Rows on where targets appear:

╔══

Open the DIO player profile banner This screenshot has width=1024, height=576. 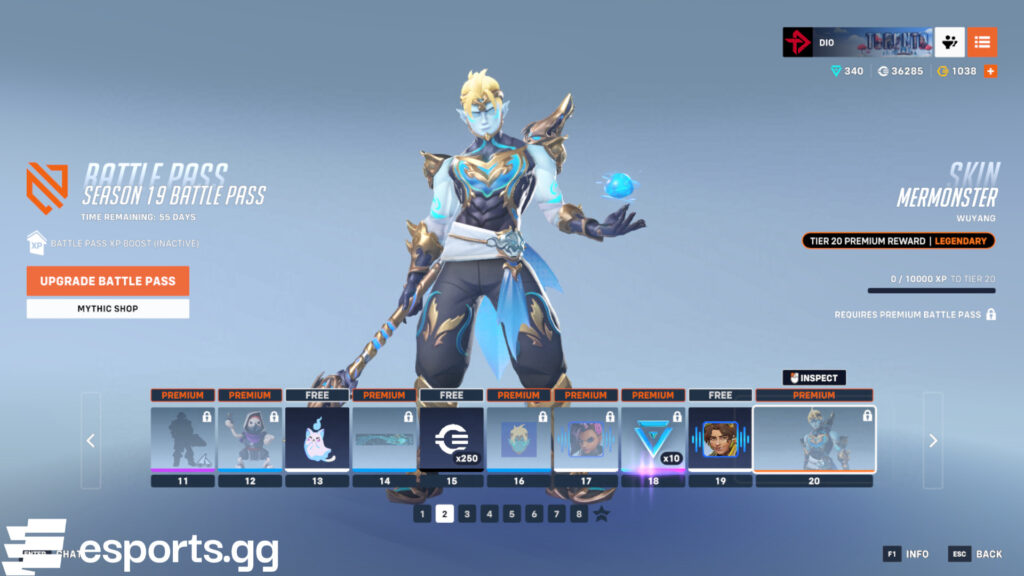(857, 42)

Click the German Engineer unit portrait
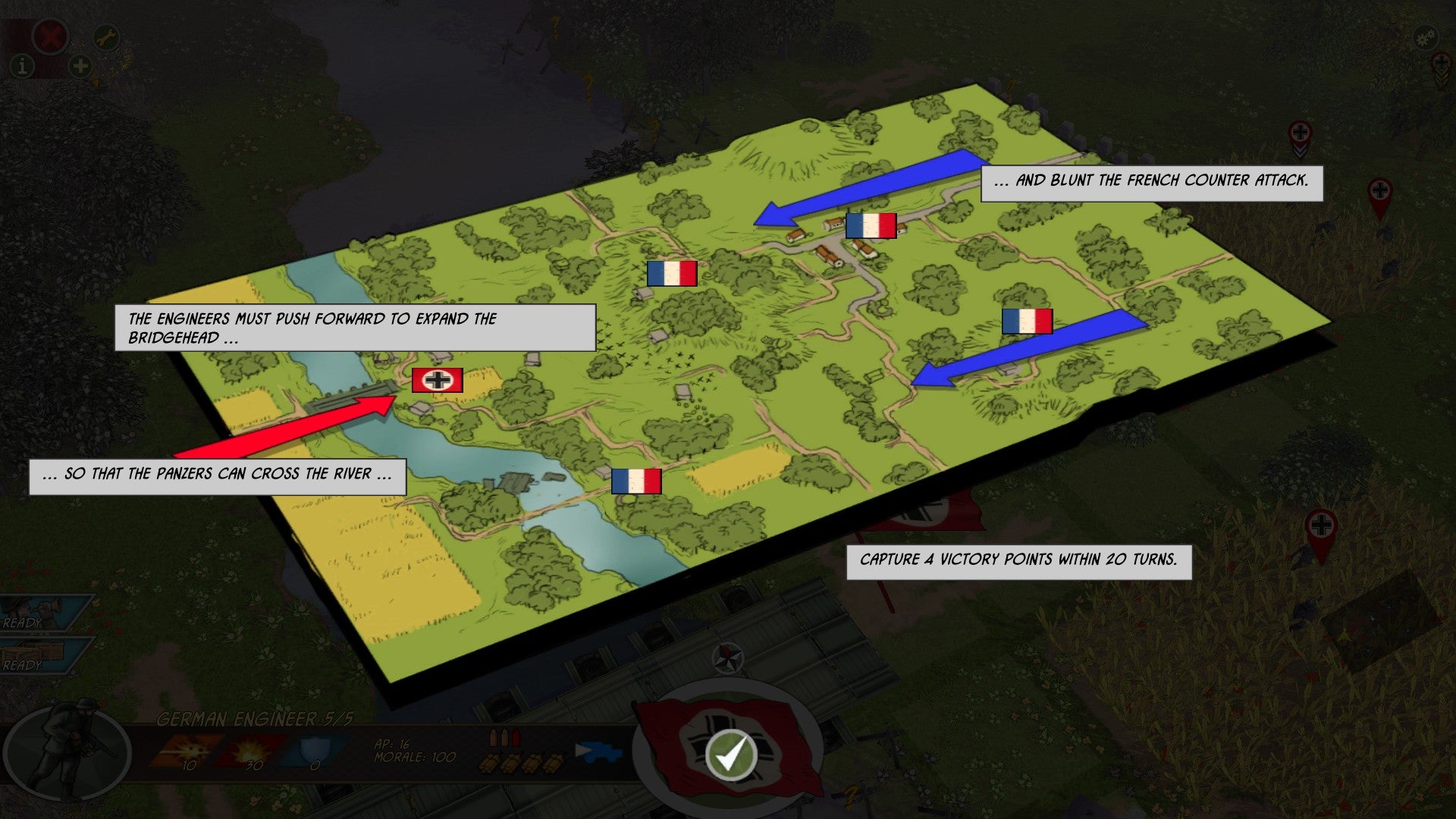(67, 751)
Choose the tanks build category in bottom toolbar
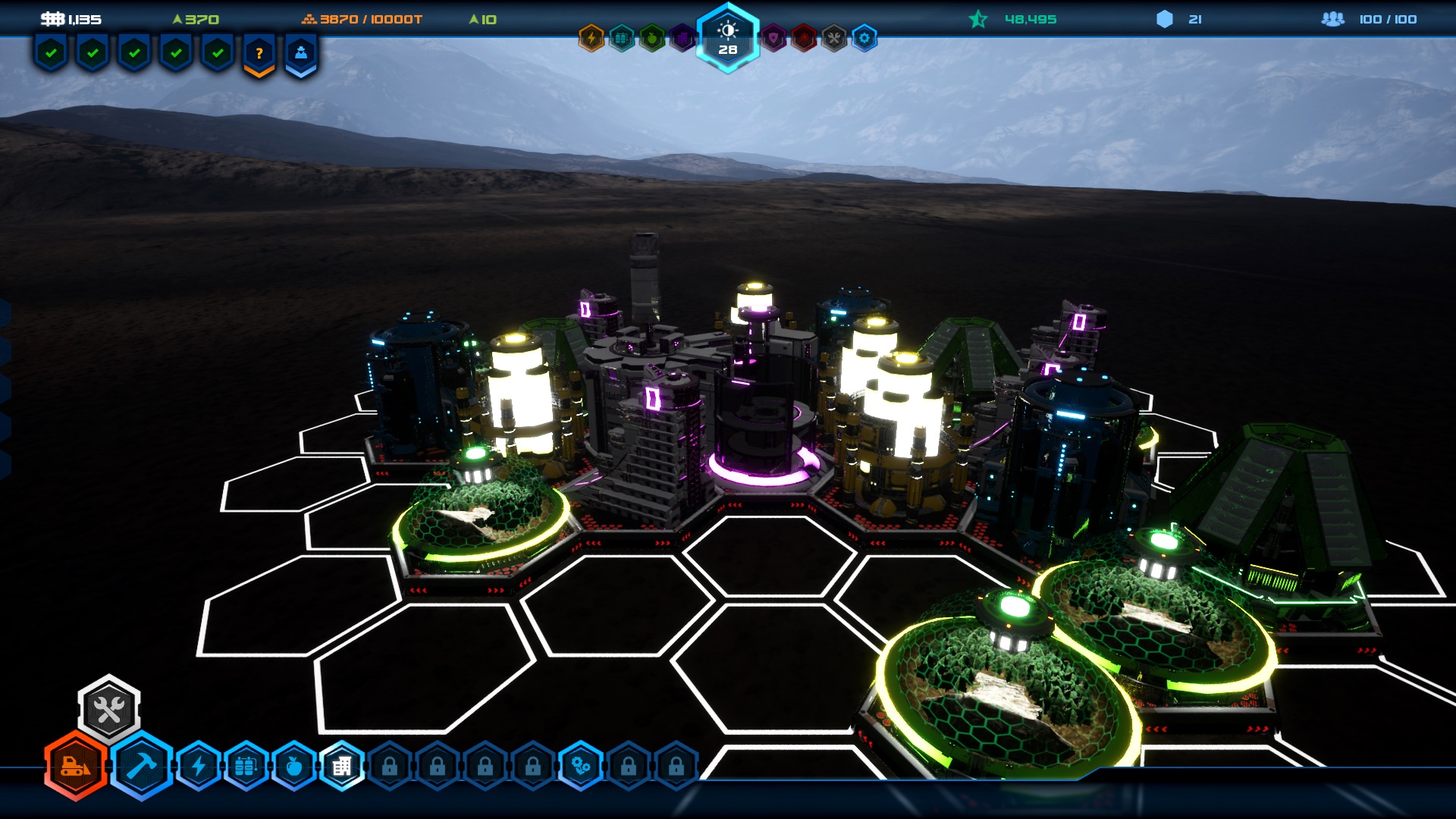This screenshot has width=1456, height=819. [x=246, y=767]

╚══

What you should do:
Rewrite the records from the line that has "Choose the tanks" through the end, swapping "bottom toolbar" for "lower toolbar" and keeping everything else the same. Leave out the pictures.

Output below:
Choose the tanks build category in lower toolbar
This screenshot has width=1456, height=819. [x=246, y=767]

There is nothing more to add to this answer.